SCENE: My classroom
AMY is holding onto a clipboard and attempting to drink from a thermos of coffee while still Looking Important. She surveys the room of readers and stops at a student who has read an uncharacteristically large amount from the past day. She stops at the student’s desk.
AMY: How’d you do that?
STUDENT looks up from book.
STUDENT: Do what?
AMY: You know, how did you read 50 pages since the last time I saw you?
STUDENT (shrugs): I don’t know. I just did.
STUDENT returns to book.
Some teachers might find exchanges like these evidence of an unsuccessful conference with an uncommunicative student. Some teachers might want to go into further questioning: “Well, when did start reading? How long did you read? Where were you? Are you on your way to achieving a reading goal?” but it’s easy for that kind of reading conference to quickly turn into an episode of Law and Order: Minors After Midnight pretty quickly.
Instead, I tend to find conferences like these home run victories. This student is looking to end this conversation so that he can get back into reading. Isn’t that the best compliment of all?
Granted, if every interaction with the student went like the above, I’d probe further. However, I look for three key ingredients when I evaluate these kinds of exchanges:
- Is this student reading at an increased volume than he or she usually does?
- What’s the student’s body language like before the conference? Is it a “please don’t talk to me right now” vibe?
- Does the student act unsurprised by the idea that he or she read a lot?
If the answer to the three above questions is “yes,” I score that conference as a major reading victory, because:
- I already de-incentivize book volume and page count. Students gain no reward for claiming they have read 20 pages when really they have read 2. This way, I trust when I see students reading more that that reading is their honest performance.
- Students should like reading more than they like talking to us.
- The student might not be able to accurately recall his or her extended reading period because he or she entered a state of flow. I don’t know how I managed to watch three episodes back-to-back of Survivor over the weekend. Students who don’t know how they managed to read a lot might not know because they entered a state of flow.
Okay, so where do you teach this reader in future conferences? They can’t all be this non-verbal.
- Use this book as a benchmark of reading excellence for that student. Ask that student in a few months, “How does the book you are in right now compare to your experience of reading book XYZ?”
- Help the student find more books like it using tools like Amazon.com, goodreads, or by talking to other readers. I am always amazed at how few students know how to look up another book by the same author.

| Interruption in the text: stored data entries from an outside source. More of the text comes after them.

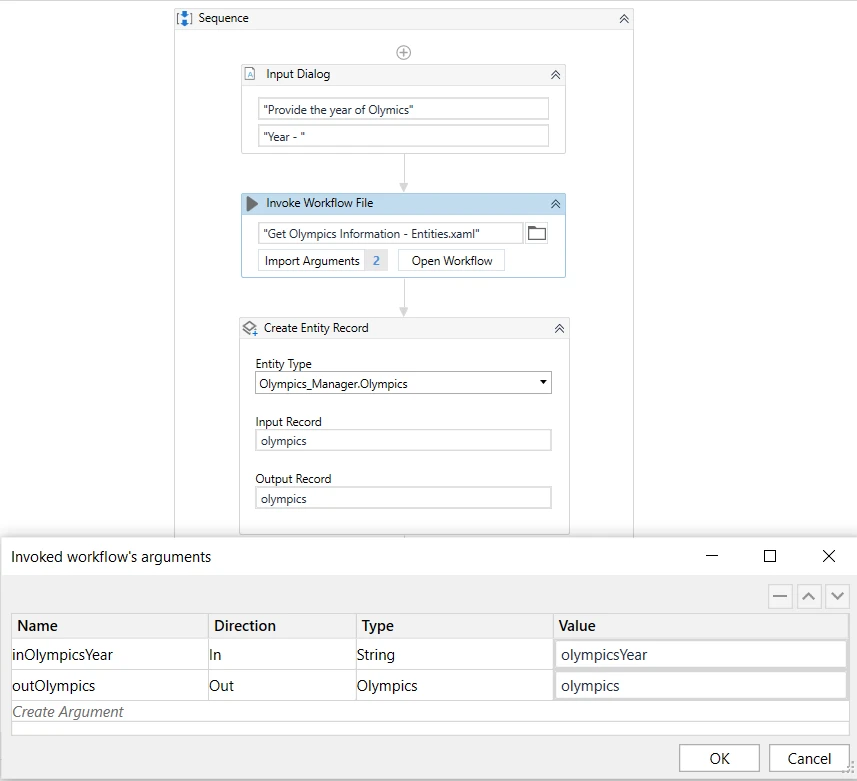The image size is (857, 781).
Task: Click the Create Argument row
Action: [x=430, y=712]
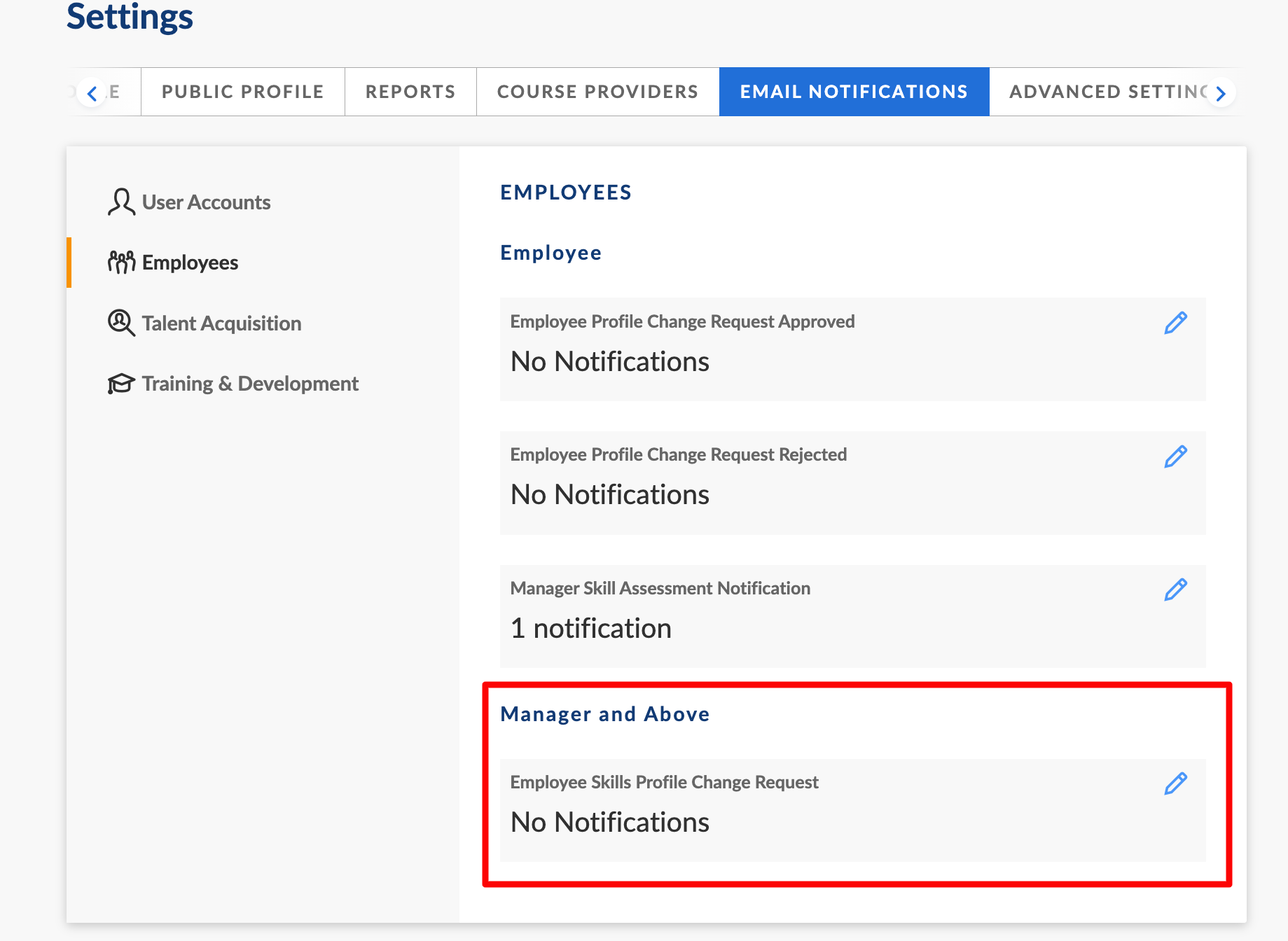Open User Accounts in the sidebar
The height and width of the screenshot is (941, 1288).
[x=206, y=202]
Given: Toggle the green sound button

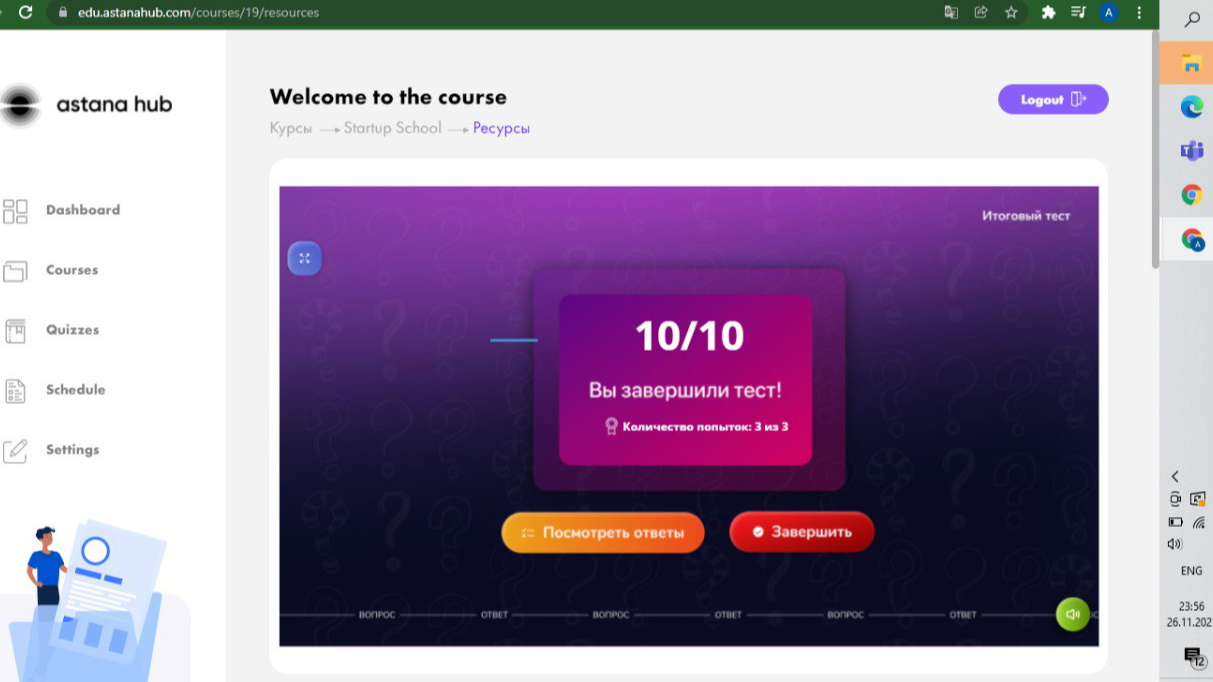Looking at the screenshot, I should click(x=1072, y=614).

- Ask the student what mattered to them most about the experience of reading the book. Ask about the book, but ask about their feelings while reading, too. Keep in mind that for some readers a distinctive literary pattern emerges across their reading — say, books about kids with cancer, books about troubled homes, books about the apocalypse, books with strong female characters battling high school drama. For others, it might be about feelings — they liked or disliked a character, they enjoyed the world the author built for them, etc.